According to an aspect of an embodiment, there is provided a non-volatile, computer-readable storage medium on which program code is stored, during the execution of which a processor executes a method as described here. With regard to the method, reference can be made to all of the embodiments and variants described herein.
The aforementioned environment sensors can be arranged in particular on infrastructure such as traffic lights, street lamps, buildings or other objects. In particular, they are not mounted in vehicles, but are mounted on the road.
The information obtained can be made available to vehicles via vehicle-to-X communication, for example.
In particular, the path of objects at the intersection can be tracked using sensors of an intelligent intersection. Raw data or fused objects from sensors such as cameras, radar and/or lasers, can be used for this purpose. This allows so-called ant trails to be generated. These can also be referred to as paths.

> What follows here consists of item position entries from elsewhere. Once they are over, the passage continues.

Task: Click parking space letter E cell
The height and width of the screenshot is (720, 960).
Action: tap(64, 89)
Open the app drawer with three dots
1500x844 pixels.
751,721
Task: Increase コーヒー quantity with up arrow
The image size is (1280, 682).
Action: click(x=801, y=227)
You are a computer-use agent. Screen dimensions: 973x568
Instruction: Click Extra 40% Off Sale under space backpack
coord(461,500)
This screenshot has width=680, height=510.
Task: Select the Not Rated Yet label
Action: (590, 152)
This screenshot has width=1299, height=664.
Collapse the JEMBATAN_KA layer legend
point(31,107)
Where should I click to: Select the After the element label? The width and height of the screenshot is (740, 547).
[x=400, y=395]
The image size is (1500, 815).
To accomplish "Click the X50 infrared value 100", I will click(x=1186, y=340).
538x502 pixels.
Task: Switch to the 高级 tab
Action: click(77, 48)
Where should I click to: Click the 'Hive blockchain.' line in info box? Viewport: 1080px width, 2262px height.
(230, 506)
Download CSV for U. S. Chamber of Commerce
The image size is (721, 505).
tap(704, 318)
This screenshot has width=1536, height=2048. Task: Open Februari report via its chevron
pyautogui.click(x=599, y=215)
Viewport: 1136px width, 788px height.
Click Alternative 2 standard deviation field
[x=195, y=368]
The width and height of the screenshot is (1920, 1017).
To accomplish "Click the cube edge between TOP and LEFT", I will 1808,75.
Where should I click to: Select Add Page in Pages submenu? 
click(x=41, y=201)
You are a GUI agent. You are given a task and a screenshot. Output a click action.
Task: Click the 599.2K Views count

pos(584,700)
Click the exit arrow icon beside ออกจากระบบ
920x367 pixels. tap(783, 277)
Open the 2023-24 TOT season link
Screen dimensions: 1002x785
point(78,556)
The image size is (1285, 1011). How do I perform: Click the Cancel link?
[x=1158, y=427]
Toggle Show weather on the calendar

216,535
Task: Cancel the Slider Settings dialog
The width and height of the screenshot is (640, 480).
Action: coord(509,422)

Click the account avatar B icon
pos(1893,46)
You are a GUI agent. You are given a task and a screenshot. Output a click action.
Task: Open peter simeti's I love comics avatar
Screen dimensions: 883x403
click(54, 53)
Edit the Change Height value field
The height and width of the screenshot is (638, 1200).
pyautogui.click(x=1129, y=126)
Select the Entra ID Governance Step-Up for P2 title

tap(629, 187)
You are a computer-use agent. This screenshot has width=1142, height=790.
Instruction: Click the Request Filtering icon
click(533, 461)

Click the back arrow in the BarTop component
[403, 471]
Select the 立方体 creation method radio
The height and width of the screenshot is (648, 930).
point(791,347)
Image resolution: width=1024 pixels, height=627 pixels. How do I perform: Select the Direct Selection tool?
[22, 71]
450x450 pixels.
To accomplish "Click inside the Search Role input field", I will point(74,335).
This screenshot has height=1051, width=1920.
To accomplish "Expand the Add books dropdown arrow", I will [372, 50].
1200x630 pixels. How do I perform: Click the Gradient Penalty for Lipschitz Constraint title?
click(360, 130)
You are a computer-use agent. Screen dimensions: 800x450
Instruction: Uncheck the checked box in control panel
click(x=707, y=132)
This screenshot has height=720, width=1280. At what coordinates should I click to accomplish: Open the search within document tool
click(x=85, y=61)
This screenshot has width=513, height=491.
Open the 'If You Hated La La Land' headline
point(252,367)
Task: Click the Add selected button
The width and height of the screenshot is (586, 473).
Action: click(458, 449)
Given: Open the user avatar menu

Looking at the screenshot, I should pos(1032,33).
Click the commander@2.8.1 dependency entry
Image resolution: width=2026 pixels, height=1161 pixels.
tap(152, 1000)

Individual tracks can be derived from these individual raw/fusion data points, which when collated provide a very good picture of the movements at the intersection, which can also be grouped by the traffic light phases and the temporal conditions. Combining these ant trails into ant trail bundles based on certain criteria, such as time of day, opens up new possibilities for data generation at an intelligent intersection. An evaluation by an artificial intelligence system can also be used at this point. For example, an interconnection map is created, which can be transmitted to the vehicles.
The interconnection map generated by the ant trails can identify the critical points at the intersection in relation to the traffic light phases, where an accident is more likely to occur, and transmit all of them or only the relevant ones depending on the traffic light phase.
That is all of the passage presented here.